A Argentina foi por duas vezes nos anos 1990 palco de dois atentados anti-israelitas.

O primeiro foi em 1992 e visou a embaixada na capital, que causou 29 mortos e mais de 200 feridos.

O segundo ocorreu em 1994, com um carro armadilhado, e visou a Associação Mútua Israelo-Argentina (AMIA).

Em 2024, 30 anos depois dos factos, a justiça argentina estatuiu que os atentados tinham sido encomendados pelo Irão.
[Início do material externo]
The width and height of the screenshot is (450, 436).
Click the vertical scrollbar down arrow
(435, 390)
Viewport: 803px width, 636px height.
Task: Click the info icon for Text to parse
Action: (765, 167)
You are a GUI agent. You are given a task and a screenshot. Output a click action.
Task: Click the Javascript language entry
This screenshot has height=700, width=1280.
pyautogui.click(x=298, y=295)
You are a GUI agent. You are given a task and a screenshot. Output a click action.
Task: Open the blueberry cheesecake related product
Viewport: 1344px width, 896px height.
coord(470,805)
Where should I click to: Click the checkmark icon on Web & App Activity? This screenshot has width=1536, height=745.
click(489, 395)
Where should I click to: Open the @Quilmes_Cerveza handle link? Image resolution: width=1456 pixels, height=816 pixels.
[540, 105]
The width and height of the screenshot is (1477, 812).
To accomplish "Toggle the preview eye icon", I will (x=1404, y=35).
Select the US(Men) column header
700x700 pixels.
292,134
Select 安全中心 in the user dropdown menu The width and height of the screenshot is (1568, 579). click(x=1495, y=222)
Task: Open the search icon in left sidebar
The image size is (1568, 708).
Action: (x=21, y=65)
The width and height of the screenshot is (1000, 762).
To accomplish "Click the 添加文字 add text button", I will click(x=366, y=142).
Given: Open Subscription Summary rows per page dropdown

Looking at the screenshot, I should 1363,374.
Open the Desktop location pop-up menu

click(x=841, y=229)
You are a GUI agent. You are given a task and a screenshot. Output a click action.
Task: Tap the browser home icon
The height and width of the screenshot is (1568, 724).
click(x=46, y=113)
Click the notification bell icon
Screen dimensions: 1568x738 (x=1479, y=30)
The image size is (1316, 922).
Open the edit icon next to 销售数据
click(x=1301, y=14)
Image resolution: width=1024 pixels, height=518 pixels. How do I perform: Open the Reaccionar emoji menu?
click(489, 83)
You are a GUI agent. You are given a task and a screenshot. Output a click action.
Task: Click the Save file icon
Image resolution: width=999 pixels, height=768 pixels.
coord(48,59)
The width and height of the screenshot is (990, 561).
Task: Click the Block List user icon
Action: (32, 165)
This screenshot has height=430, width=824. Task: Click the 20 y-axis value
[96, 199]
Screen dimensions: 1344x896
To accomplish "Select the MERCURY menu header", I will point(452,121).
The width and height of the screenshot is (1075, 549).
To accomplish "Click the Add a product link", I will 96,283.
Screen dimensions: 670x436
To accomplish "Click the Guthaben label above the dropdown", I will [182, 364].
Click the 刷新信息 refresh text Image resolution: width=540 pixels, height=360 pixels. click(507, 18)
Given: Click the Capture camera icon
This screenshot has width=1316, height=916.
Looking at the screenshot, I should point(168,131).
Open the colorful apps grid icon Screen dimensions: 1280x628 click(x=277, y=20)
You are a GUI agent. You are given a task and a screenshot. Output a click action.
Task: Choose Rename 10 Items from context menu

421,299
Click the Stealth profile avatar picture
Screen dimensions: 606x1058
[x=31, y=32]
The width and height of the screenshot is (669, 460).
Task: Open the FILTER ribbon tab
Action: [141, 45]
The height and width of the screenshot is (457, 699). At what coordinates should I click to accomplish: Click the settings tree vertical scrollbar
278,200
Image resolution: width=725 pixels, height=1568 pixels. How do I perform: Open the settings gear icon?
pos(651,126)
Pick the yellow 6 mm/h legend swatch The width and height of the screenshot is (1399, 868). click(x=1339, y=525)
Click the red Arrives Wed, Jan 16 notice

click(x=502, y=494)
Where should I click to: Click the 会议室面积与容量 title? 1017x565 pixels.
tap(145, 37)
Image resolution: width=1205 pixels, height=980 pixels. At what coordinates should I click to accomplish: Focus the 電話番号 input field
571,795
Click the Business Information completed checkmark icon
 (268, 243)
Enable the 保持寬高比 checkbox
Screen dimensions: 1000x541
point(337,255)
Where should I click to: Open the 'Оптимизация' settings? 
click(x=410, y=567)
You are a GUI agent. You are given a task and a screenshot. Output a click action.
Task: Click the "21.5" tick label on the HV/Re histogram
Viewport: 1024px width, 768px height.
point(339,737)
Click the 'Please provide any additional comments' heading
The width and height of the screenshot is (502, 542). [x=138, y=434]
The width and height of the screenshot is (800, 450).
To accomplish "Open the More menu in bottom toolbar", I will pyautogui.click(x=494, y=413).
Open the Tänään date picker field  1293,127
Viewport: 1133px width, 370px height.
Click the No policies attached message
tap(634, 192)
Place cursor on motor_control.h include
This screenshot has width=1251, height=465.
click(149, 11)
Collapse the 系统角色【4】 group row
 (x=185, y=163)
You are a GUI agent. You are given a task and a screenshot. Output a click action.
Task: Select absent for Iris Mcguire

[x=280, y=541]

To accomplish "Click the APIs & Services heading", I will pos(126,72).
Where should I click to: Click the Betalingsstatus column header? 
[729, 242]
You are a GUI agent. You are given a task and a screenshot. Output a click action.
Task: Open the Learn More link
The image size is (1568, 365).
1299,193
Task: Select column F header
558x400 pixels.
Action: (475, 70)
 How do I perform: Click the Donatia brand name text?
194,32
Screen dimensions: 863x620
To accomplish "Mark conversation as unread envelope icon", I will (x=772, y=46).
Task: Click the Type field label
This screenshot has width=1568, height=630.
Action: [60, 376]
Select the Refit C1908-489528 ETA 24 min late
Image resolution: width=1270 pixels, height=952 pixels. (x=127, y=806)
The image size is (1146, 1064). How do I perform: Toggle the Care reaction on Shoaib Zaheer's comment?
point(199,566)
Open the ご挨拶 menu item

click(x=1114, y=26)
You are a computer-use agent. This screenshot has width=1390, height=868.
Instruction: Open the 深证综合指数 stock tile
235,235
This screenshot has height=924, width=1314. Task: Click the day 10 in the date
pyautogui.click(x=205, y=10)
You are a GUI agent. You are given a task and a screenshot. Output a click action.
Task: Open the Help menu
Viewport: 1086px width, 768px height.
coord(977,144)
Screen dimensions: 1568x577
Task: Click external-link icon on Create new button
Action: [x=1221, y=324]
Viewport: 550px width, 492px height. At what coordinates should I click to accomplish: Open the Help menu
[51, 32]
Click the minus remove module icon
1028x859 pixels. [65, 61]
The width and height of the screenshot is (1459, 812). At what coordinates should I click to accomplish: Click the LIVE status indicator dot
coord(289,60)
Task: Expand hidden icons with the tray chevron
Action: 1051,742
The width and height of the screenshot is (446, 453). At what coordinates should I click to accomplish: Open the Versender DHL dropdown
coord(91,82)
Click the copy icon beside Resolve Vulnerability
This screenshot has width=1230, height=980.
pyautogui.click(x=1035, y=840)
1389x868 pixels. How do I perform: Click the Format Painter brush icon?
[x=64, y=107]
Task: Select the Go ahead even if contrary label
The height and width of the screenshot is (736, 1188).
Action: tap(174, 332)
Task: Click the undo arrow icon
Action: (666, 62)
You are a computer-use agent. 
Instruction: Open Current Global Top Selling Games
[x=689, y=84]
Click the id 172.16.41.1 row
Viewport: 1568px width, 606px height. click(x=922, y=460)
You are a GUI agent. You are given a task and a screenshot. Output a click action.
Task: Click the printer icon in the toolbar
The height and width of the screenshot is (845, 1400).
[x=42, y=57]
O procedimento de julgamento à revelia não existia no sistema judicial argentino até março último, quando o parlamento aprovou uma lei, apresentada pelo governo, que introduziu mudanças ao código penal.

A associação das famílias das vítimas não é favorável a um processo à revelia, por recear que sirva apenas para "confirmar uma hipótese oficial sem provas", como avançou o seu advogado, Rodrigo Borda.

No texto em que fundamenta a sua decisão, o juiz Rafecas considera estas reservas, mas contrapõe que "nada fazer seria ainda pior".

Como disse: "Não se trata de curar feridas por decreto, nem de impor reparações simbólicas. Trata-se de procurar mostrar o que foi feito, o que motivou uma investigação, o que não foi feito, o que falta, o que ainda pode ser examinado. E fazê-lo publicamente".